(PASSAGE PROVIDED)

NVIDIA / TensorRT-LLM

TensorRT-LLM provides users with an easy-to-use Python API to define Large Language Models (LLMs) and build TensorRT engines that contain state-of-the-art optimizations to perform inference efficiently on NVIDIA GPUs. TensorRT-LLM also contains components to create Python and C++ runtimes that execute those TensorRT engines.
https://nvidia.github.io/TensorRT-LLM
Apache License 2.0
8.34k stars 936 forks source link

Loaded model not correctly sent to the process (GPTNeoX build.py) #795

Open ydm-amazon opened 9 months ago

ydm-amazon commented 9 months ago

I am getting an error when using TensorRT-LLM/examples/gptneox/build.py to build the TensorRT engine:

line 314, in build_rank_engine
    assert hf_gpt is not None, f'Could not load weights from hf_gpt model as it is not loaded yet.'
AssertionError: Could not load weights from hf_gpt model as it is not loaded yet.

It seems like hf_gpt is correctly loaded in parse_arguments. However, inside a process (inside the build function), hf_gpt is None.

(End PASSAGE PROVIDED)
(DATA SUPPLIED)

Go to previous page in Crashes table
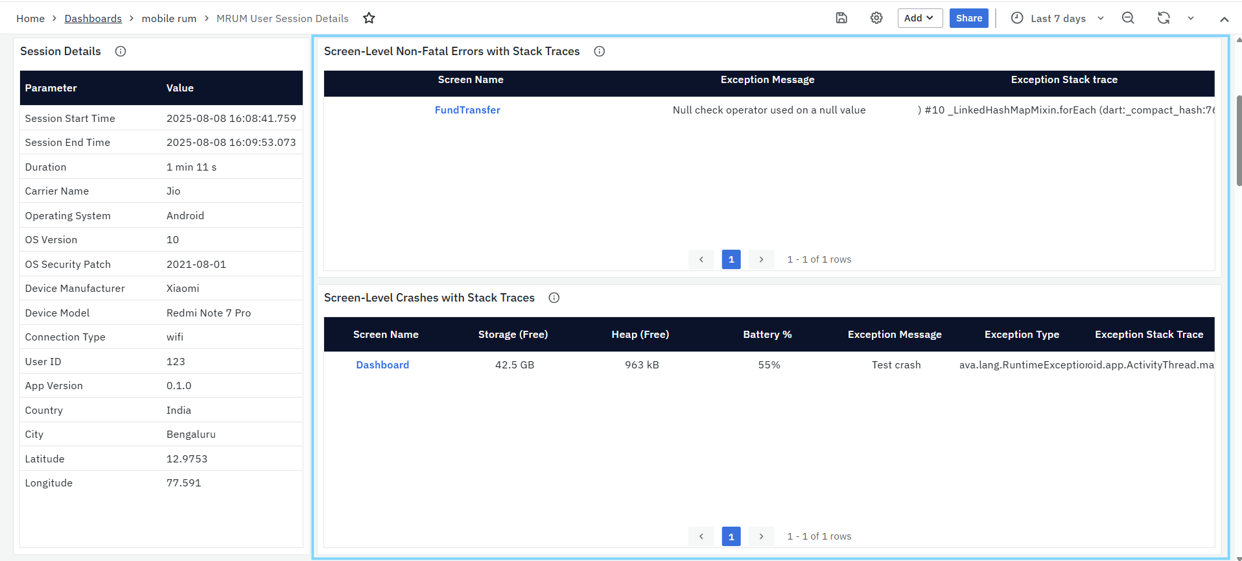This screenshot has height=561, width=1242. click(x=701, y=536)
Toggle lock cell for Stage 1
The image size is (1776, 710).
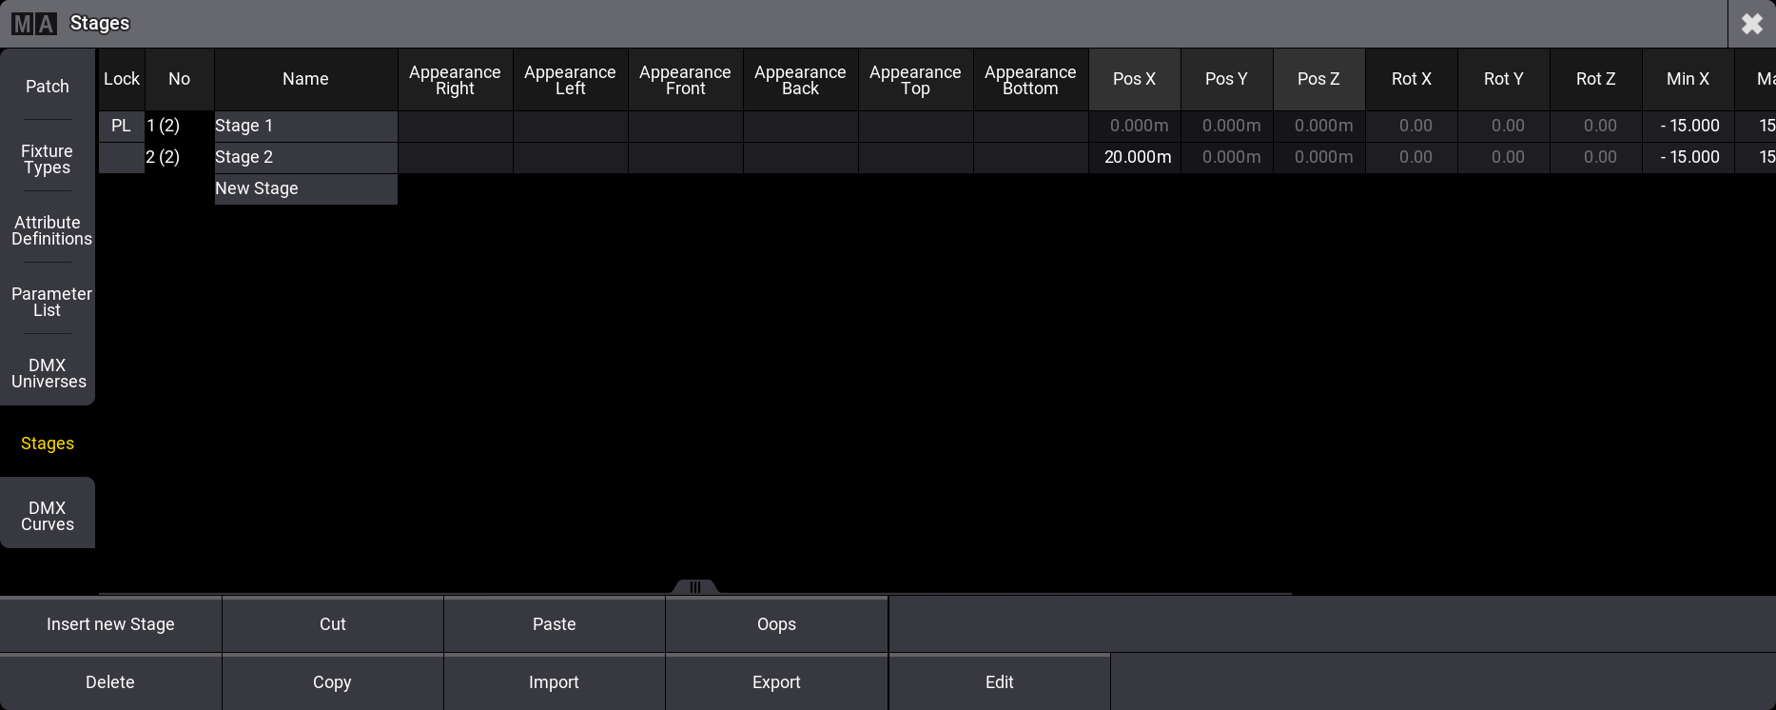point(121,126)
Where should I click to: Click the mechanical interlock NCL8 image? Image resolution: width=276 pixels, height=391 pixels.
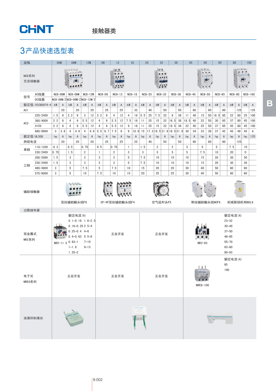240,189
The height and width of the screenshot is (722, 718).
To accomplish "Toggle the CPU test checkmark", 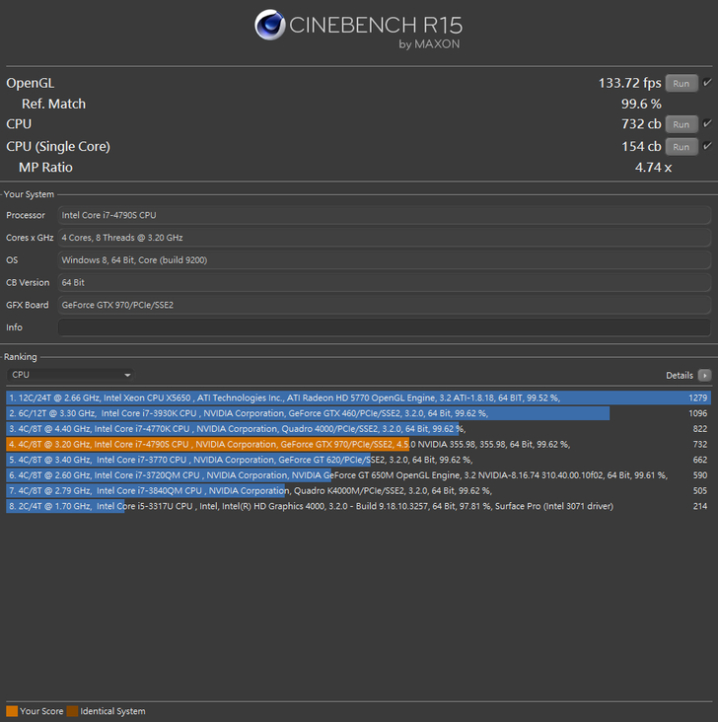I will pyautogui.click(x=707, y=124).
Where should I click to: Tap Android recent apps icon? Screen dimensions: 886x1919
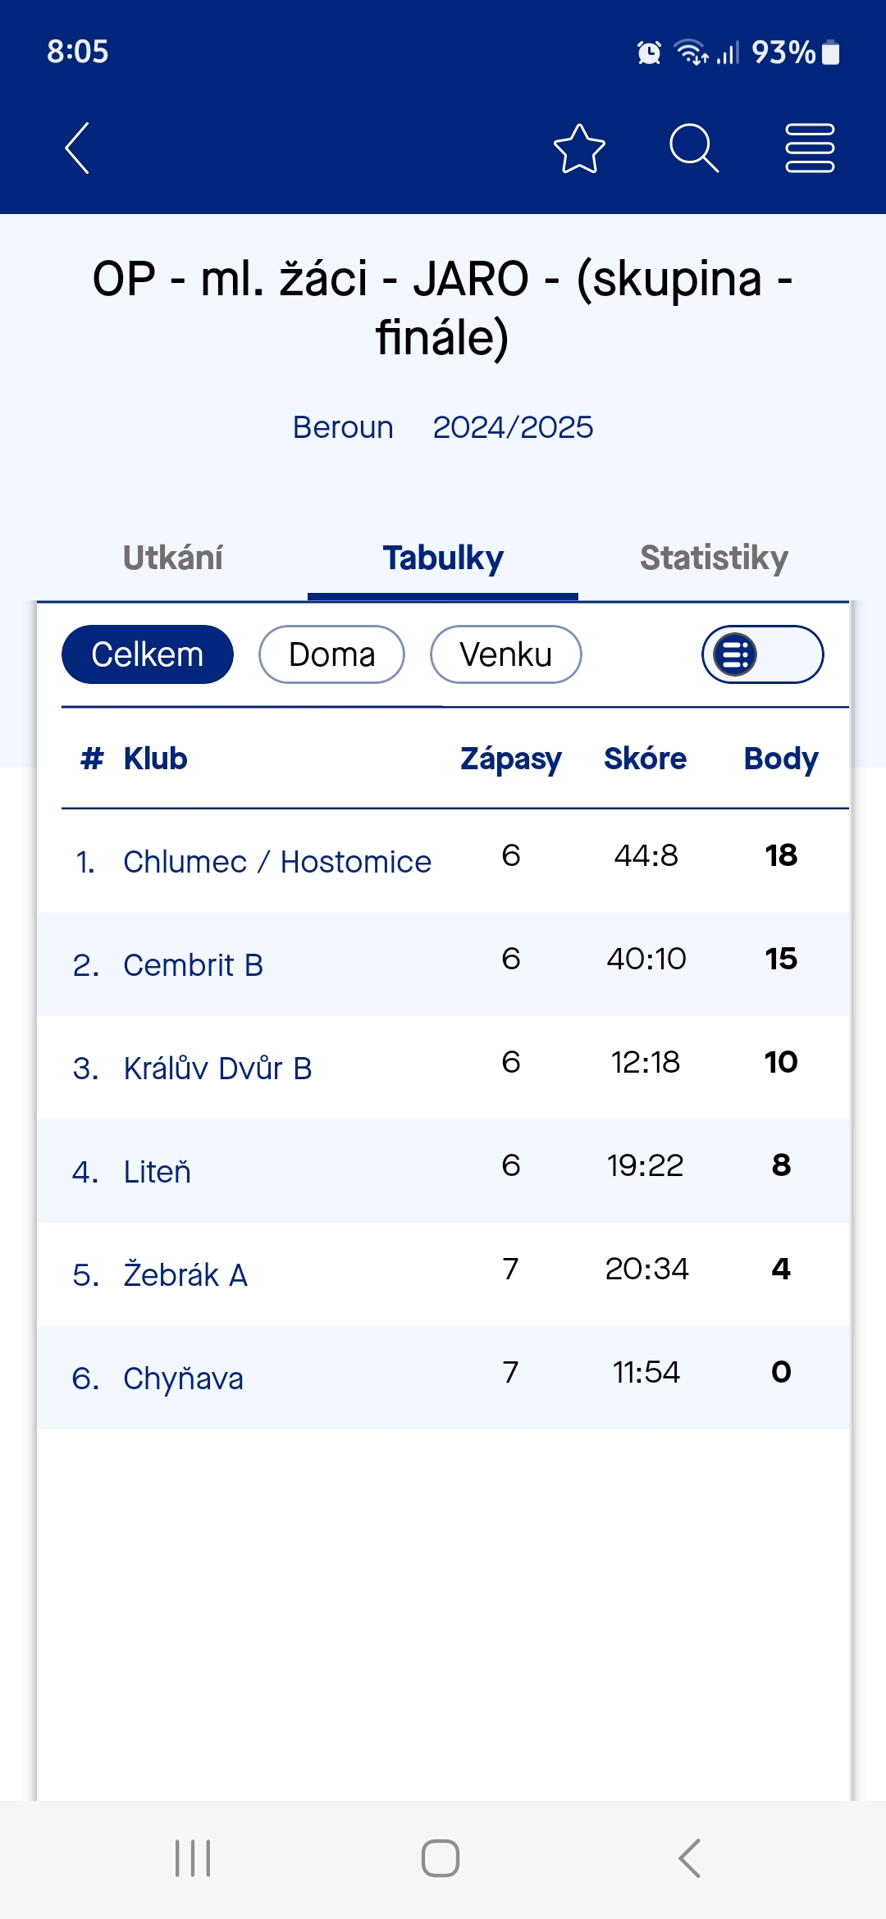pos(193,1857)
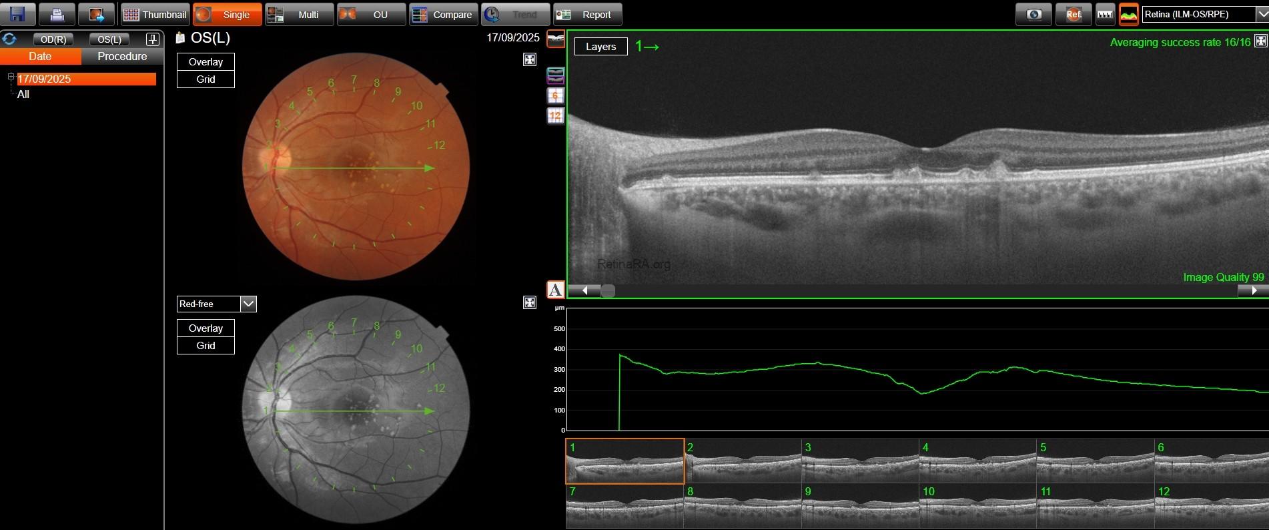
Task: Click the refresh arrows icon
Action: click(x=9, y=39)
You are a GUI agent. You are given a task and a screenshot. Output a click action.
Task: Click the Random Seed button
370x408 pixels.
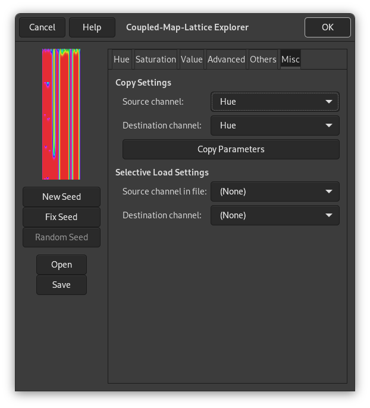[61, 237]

(End DATA SUPPLIED)

# REQUIRED TASKS
- 1) According to the TensorRT-LLM issue, in which function does hf_gpt seem to be loaded correctly?
- 2) Pick up the TensorRT-LLM issue after its last sentence and keep writing it.
You won't need the items for any of this.

# RESULTS OF THE EXERCISE
- 1) In parse_arguments.

- 2)
I am using TensorRT-LLM 0.7.0, and this is the command I am using to build:

python3 build.py \
                        --log_level verbose \
                        --world_size 4 \
                        --model_dir /tmp/input_model_dir/ \
                        --dtype float16 \
                        --max_input_len 1024 \
                        --max_output_len 512 \
                        --max_batch_size 32 \
                        --max_beam_width 1 \
                        --use_gpt_attention_plugin float16 \
                        --use_gemm_plugin float16 \
                        --use_layernorm_plugin float16 \
                        --enable_context_fmha \
                        --remove_input_padding \
                        --output_dir /tmp/output_model_dir/ \
                        --parallel_build
ydm-amazon commented 8 months ago

It seems that the build.py of phi (in the main branch) gets this error too.